Valerie Shute is a Professor Emerita in the Department of Educational Psychology and Learning Systems at Florida State University. For more than four decades, she’s been involved with basic and applied research related to measurement, assessment, cognitive diagnosis, individual differences, and learning from advanced instructional systems. Her general research foci hover around the design, development, and evaluation of systems to enhance learning--particularly related to 21st century competencies. Over the past decade, her work has mainly focused on creating and using games with stealth assessment to support learning—of cognitive and noncognitive knowledge, skills, and dispositions (e.g., physics, problem solving, computational thinking, systems thinking, persistence, etc.). Her research has resulted in numerous grants, journal articles, books, chapters in books, as well as a patent (U.S. Patent #7,828,552: Method and System for Designing Adaptive, Diagnostic Assessments), and she has accrued over 25,000 citations according to Google Scholar. For more details on her research and publications see http://myweb.fsu.edu/vshute/
Artificial intelligence is on everyone’s lips, and for game developers and researchers it is clear that there are plenty of opportunities for AI technologies to improve games and how we make them. But which kind of AI methods in particular? And where would they fit into your game? After all, AI research has been intertwined with games since its inception in the 1950s, although these days people tend to think about chatbots when prompted with the word AI. I will take you on a whirlwind tour of actual, near-future and far-future applications of AI in games and game development. The tour will cover game-playing, level generation, player modeling, NPCs, AI-based game engines and more.
Julian Togelius is an Associate Professor in the Department of Computer Science and Engineering, New York University, and a co-founder of modl.ai. He works on artificial intelligence for games and on games for artificial intelligence.

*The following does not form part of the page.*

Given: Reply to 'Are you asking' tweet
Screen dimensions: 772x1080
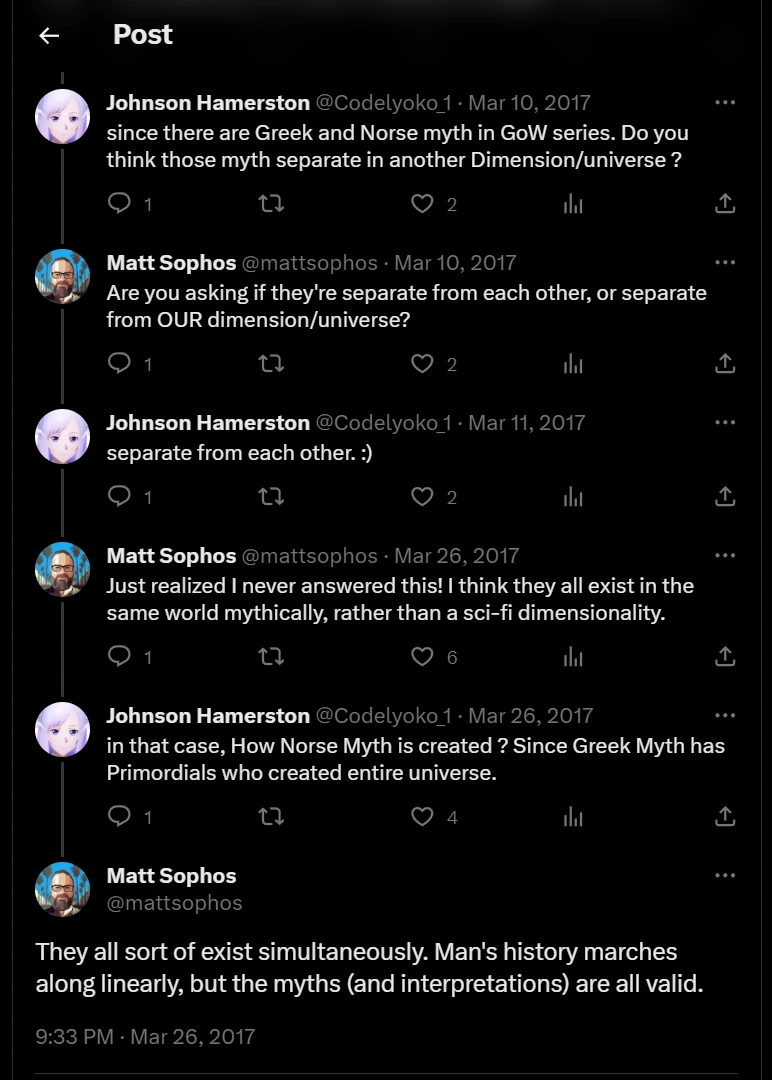Looking at the screenshot, I should tap(120, 364).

His current main research directions involve procedural content generation in games, general video game playing, player modeling, and fair and relevant benchmarking of AI through game-based competitions. Additionally, he works on topics in evolutionary computation, quality-diversity algorithms, and reinforcement learning. From 2018 to 2021, he was the Editor-in-Chief of the IEEE Transactions on Games. Togelius holds a BA from Lund University, an MSc from the University of Sussex, and a PhD from the University of Essex. He has previously worked at IDSIA in Lugano and at the IT University of Copenhagen.